───── Data excerpts ─────

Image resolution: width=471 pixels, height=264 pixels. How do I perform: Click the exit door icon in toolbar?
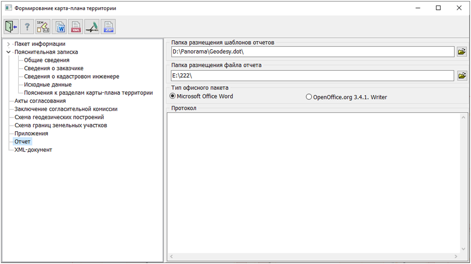point(11,27)
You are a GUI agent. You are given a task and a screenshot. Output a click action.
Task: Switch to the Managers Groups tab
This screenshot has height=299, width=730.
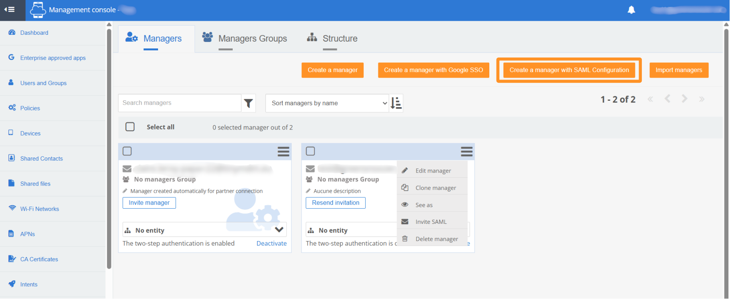click(x=252, y=38)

─────

◆ Problem to work on: Copy all of the data above word for word, but leave out the pictures.

◆ Complete output:
Image resolution: width=471 pixels, height=264 pixels. How do I perform: Click the exit door icon in toolbar?
point(11,27)
You are a GUI agent. You are given a task and a screenshot. Output a click action.
Task: Switch to the Managers Groups tab
This screenshot has height=299, width=730.
click(x=252, y=38)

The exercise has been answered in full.